Exercise prompt
Where a line of the data below has the string "computer", copy that line.

Collected data entries:

== Segment start ==

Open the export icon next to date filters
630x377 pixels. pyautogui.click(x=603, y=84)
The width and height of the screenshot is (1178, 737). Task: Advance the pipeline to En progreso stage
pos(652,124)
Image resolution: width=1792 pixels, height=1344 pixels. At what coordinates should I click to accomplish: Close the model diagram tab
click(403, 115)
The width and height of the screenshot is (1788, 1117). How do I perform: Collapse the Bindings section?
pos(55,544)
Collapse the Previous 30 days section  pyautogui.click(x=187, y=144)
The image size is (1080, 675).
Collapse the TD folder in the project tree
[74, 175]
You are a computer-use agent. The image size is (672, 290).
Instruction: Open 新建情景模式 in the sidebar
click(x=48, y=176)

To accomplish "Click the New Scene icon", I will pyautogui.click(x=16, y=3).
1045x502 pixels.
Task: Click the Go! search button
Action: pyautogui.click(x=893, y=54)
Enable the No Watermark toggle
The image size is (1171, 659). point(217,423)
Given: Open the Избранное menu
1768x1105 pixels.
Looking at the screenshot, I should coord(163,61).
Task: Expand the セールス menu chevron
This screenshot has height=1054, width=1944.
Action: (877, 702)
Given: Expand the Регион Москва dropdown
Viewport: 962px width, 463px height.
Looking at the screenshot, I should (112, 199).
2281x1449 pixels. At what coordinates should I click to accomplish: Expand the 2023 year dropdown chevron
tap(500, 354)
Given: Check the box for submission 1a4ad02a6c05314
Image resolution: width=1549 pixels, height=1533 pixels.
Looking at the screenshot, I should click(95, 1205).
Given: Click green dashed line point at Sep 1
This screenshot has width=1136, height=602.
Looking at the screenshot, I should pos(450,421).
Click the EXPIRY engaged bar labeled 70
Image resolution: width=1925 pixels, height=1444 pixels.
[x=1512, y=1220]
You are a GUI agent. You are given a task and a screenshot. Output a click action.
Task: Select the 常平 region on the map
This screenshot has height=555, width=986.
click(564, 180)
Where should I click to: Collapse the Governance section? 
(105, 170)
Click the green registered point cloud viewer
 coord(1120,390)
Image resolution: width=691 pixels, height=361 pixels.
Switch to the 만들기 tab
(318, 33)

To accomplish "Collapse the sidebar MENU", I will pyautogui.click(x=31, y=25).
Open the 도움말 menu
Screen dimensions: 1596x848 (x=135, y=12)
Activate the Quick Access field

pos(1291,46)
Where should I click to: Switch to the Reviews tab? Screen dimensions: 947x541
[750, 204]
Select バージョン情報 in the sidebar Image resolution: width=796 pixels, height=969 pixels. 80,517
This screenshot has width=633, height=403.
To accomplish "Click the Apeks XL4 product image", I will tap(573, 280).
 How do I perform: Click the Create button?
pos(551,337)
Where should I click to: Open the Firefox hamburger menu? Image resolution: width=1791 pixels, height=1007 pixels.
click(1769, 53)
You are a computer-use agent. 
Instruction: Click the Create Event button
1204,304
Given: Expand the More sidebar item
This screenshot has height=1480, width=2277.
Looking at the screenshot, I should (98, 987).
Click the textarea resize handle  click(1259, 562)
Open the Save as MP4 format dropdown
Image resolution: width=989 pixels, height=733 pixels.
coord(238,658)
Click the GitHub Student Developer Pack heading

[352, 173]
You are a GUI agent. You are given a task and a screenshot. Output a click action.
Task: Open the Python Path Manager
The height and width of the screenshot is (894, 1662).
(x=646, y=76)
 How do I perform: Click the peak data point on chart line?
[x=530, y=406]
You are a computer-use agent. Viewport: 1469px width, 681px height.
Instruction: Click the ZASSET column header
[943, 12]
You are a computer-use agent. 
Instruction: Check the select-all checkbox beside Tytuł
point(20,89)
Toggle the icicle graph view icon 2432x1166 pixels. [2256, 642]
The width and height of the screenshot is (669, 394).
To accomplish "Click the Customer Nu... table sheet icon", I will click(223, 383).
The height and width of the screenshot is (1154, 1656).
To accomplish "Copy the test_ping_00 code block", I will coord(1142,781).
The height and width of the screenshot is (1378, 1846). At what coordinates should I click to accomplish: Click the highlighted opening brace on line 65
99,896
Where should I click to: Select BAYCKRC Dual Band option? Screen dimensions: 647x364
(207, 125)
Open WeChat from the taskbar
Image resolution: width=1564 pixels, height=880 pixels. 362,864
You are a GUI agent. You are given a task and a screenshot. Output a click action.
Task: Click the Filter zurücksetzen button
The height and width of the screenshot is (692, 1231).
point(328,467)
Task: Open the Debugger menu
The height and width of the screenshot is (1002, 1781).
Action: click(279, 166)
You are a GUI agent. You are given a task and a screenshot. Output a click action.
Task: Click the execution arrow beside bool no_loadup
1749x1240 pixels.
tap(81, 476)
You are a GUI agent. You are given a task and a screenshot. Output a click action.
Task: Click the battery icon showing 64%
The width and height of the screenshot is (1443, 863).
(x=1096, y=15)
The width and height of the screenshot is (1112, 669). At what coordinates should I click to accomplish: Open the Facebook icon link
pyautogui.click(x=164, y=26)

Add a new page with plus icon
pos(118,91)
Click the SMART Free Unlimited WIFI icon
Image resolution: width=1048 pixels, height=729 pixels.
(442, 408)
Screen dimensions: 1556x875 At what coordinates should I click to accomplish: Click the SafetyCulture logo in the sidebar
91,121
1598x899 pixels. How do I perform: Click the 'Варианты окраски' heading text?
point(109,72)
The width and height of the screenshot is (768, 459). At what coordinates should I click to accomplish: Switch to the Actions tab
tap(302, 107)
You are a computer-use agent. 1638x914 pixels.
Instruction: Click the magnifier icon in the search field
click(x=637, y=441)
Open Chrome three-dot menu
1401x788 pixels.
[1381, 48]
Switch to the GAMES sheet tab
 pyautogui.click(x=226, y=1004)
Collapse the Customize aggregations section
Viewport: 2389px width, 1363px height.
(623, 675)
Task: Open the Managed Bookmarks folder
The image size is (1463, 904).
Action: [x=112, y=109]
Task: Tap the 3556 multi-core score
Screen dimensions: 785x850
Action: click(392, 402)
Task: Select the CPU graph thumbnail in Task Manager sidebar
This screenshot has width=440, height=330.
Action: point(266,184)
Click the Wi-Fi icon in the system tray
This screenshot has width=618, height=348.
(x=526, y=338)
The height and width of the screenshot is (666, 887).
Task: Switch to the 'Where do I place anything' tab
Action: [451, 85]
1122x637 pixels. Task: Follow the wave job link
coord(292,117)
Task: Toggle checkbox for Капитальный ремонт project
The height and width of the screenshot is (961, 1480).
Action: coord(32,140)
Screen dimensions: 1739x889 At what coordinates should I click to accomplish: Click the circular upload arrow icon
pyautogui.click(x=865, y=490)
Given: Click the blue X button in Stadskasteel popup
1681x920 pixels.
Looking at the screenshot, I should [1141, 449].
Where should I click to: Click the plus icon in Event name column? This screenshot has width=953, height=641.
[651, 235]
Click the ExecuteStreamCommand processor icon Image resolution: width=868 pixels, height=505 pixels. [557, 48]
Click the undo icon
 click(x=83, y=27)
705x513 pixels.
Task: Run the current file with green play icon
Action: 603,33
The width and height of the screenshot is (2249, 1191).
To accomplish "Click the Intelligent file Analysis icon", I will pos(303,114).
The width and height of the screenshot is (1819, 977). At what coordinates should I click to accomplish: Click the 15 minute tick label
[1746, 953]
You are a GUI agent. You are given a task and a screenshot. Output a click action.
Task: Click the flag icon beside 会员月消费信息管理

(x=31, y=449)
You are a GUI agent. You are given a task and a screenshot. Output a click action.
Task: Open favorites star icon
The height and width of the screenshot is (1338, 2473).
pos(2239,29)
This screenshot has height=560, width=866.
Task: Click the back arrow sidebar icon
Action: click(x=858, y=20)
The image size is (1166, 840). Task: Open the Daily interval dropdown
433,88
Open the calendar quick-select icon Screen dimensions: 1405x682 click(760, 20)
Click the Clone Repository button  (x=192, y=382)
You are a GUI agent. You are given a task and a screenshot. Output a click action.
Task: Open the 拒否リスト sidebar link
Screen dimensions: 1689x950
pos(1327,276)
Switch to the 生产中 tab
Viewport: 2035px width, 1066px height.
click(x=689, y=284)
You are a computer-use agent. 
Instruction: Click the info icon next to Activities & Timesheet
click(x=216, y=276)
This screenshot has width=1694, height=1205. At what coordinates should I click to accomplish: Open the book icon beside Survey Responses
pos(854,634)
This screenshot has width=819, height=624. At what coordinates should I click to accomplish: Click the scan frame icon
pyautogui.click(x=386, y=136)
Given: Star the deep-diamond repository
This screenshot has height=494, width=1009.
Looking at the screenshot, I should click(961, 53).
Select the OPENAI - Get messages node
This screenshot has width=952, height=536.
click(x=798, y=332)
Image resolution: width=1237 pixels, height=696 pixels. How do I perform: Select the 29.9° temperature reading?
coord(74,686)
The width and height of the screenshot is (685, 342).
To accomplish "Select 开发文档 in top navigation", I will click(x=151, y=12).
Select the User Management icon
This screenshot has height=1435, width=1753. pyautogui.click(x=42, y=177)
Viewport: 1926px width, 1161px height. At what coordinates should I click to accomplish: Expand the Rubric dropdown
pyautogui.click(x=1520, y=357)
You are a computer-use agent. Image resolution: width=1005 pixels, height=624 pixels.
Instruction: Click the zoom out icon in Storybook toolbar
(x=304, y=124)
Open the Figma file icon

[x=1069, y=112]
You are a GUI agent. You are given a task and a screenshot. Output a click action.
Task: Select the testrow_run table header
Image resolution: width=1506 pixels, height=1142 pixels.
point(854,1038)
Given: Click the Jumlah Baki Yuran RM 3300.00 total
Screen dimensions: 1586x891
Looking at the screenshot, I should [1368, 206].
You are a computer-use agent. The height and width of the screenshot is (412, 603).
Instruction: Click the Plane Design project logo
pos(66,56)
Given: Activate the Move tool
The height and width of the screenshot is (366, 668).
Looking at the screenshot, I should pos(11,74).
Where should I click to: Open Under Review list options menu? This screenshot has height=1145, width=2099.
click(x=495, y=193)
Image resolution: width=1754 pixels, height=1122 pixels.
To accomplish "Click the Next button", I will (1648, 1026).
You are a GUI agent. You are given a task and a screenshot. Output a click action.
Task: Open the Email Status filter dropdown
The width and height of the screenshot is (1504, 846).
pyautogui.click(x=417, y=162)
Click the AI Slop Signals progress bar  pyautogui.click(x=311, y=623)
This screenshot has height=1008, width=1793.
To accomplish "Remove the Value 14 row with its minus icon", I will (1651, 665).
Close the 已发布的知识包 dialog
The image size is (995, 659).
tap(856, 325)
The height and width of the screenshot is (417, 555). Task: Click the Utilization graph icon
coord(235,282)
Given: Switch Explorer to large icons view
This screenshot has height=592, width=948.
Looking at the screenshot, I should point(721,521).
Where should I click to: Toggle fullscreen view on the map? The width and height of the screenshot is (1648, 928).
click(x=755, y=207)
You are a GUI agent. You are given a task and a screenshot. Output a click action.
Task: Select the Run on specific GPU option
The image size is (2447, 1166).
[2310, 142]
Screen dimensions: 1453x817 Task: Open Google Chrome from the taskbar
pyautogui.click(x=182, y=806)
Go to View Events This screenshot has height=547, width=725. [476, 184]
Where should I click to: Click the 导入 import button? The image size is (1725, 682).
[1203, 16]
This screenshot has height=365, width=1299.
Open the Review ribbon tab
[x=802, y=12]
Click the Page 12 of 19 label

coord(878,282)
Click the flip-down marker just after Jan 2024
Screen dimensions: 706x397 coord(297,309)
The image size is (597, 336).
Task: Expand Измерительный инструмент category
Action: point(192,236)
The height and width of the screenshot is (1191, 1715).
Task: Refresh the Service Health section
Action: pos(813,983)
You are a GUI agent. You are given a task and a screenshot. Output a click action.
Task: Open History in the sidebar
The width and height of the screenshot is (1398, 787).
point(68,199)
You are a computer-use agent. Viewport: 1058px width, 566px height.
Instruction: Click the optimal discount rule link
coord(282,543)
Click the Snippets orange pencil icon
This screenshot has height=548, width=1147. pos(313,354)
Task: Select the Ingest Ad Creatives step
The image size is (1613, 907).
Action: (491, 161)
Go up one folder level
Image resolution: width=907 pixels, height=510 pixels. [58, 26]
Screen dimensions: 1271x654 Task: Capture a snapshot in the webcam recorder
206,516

== Segment end ==

Answer space
You are a computer-use agent. The image size is (672, 290).
You are a computer-use agent. 
You are a computer-use agent. Viewport: 1469px width, 681px height.
You are a computer-use agent. 
You are a computer-use agent. 1638x914 pixels.
You are a computer-use agent. 
You are a computer-use agent. Image resolution: width=1005 pixels, height=624 pixels.
You are a computer-use agent. The height and width of the screenshot is (412, 603).
You are a computer-use agent. Viewport: 1058px width, 566px height.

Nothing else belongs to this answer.